Due diligence that provides a comprehensive overview of relevant risks and opportunities is essential when it comes to complex deals and negotiations. Among the factors it considers are:
- How emerging social and environmental trends are expected to impact the company and its market
- What the company’s material ESG risks and opportunities are
- How its potential liabilities and ESG weaknesses can impact costs, cash flow, and the deal timeline
- How the company’s ESG policies and performance measure compared to its peers in the industry and align with industry sector best practices
- Whether the company’s policies and procedures comply with national regulations and international treaties
The scope of ESG due diligence will depend on a series of factors:
- The size and structure of the company (especially if it includes subsidiaries located in different parts of the world)

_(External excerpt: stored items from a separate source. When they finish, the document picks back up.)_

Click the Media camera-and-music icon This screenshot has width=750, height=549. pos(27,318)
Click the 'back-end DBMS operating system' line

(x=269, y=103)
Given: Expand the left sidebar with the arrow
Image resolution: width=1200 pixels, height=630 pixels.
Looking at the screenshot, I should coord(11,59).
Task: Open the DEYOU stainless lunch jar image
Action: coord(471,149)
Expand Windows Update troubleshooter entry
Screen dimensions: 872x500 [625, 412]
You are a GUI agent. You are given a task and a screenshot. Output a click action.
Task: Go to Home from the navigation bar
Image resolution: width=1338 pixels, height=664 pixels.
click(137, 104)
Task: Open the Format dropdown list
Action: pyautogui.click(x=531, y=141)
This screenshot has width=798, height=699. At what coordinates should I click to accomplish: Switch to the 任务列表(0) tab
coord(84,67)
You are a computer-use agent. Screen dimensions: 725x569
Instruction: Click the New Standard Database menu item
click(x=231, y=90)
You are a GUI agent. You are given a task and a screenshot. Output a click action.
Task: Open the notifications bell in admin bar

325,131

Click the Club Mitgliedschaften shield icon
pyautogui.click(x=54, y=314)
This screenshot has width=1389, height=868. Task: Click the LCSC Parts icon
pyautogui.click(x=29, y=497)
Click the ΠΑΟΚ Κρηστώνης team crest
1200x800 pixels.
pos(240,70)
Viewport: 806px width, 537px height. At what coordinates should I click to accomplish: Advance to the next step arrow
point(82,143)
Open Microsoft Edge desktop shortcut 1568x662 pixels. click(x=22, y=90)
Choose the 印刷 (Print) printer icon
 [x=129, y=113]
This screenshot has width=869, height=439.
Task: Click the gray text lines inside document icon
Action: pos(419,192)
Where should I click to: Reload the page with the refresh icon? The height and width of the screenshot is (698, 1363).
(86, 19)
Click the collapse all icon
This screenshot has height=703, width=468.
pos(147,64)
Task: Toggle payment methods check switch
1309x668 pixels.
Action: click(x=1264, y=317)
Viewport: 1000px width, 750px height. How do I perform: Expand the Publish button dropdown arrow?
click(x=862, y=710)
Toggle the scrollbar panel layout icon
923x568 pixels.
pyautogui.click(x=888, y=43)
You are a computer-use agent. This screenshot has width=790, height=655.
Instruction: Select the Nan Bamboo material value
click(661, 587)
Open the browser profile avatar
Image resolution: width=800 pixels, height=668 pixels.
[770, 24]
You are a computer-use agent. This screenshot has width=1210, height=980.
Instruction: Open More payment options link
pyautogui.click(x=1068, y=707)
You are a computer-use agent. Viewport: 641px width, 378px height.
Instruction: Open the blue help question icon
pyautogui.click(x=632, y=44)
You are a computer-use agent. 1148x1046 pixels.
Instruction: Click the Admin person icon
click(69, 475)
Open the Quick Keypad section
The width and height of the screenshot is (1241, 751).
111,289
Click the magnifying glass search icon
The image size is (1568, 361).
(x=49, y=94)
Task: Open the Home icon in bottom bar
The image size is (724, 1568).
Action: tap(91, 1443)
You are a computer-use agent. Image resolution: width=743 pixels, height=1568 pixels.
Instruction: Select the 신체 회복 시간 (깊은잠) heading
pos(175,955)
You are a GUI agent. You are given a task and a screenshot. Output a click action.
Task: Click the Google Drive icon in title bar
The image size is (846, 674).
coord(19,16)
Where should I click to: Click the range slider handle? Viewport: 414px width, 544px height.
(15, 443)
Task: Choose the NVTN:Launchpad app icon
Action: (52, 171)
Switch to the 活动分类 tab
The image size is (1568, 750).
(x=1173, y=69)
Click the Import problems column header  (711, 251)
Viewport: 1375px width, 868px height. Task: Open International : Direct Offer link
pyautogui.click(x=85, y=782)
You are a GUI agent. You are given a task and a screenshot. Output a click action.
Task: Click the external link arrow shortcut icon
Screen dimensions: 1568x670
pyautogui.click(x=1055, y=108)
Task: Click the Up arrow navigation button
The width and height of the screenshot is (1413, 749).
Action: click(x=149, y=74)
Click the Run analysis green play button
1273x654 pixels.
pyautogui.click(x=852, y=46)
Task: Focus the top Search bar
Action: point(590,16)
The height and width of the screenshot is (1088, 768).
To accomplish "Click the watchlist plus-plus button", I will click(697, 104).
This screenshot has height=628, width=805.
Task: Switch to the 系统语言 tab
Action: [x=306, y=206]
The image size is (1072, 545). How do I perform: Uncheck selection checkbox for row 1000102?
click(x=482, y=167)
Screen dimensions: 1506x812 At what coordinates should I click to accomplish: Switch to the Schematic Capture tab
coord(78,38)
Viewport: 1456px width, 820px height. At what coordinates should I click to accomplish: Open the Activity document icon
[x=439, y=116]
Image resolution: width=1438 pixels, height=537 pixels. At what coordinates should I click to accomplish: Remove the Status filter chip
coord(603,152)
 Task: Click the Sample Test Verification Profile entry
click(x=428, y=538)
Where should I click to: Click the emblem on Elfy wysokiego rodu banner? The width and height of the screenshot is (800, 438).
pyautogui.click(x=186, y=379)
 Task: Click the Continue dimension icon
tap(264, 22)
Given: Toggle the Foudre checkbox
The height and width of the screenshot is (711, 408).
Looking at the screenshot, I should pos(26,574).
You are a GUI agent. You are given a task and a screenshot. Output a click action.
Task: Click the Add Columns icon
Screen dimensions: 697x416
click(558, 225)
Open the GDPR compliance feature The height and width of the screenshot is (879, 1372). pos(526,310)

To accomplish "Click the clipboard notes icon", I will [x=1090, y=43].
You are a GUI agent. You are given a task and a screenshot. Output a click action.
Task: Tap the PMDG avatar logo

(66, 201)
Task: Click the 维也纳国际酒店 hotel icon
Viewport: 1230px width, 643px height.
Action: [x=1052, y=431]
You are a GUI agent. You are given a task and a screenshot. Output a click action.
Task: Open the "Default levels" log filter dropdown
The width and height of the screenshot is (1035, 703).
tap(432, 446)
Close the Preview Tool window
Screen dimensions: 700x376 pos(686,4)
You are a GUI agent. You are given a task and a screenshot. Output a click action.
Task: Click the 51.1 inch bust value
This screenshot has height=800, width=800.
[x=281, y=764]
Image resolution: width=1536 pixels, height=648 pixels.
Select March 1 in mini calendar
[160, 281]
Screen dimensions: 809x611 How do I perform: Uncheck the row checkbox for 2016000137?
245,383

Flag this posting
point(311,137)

- The type of physical assets it owns (varying from office buildings to manufacturing facilities)
- Labor type (salaried employees, contractors, subcontractors)
- Supply chain (specific or dedicated, national or international)
- Time (whether any investment will go towards new construction or new product lines and if potential risks are due to legacy problems such as unresolved legal disputes or contaminated land)
- Geography (ensuring compliance with local laws and regulations, as well as any applicable international standards)
Such due diligence should result in an action plan to be discussed with management that gives the client a clear understanding of what needs to be achieved and what risks need to be addressed. This can include specific and measurable targets, a list of recommended actions (both to implement remedial measures and to capitalize on opportunities) ranked by priority based on an assessment of materiality, completion indicators (such as documentary or physical evidence), a clear timeline, and a clear assignment of responsibility on both the individual and departmental levels.
It is obvious that incorporating ESG due diligence into the investment process can lead to better returns, lower costs, and fewer legal headaches. These benefits can be quantified and communicated to investors, other stakeholders, and the media. More broadly, improved ESG management can also positively impact valuable intangible assets such as reputation, brand value, and trust, in addition to generating value for society at large.
Lawyers need to be especially well-informed and mindful of ESG and related due diligence services to assist their clients when it comes to avoiding adverse outcomes, meeting regulatory standards and guidelines, and building a strong reputation for responsibility among investors, employees, and customers. Not only do counsel and in-house legal teams have to play a key role in managing ESG issues for organizations, but they must also become proactively involved in integrating ESG risks and opportunities into the policies and strategies of their companies.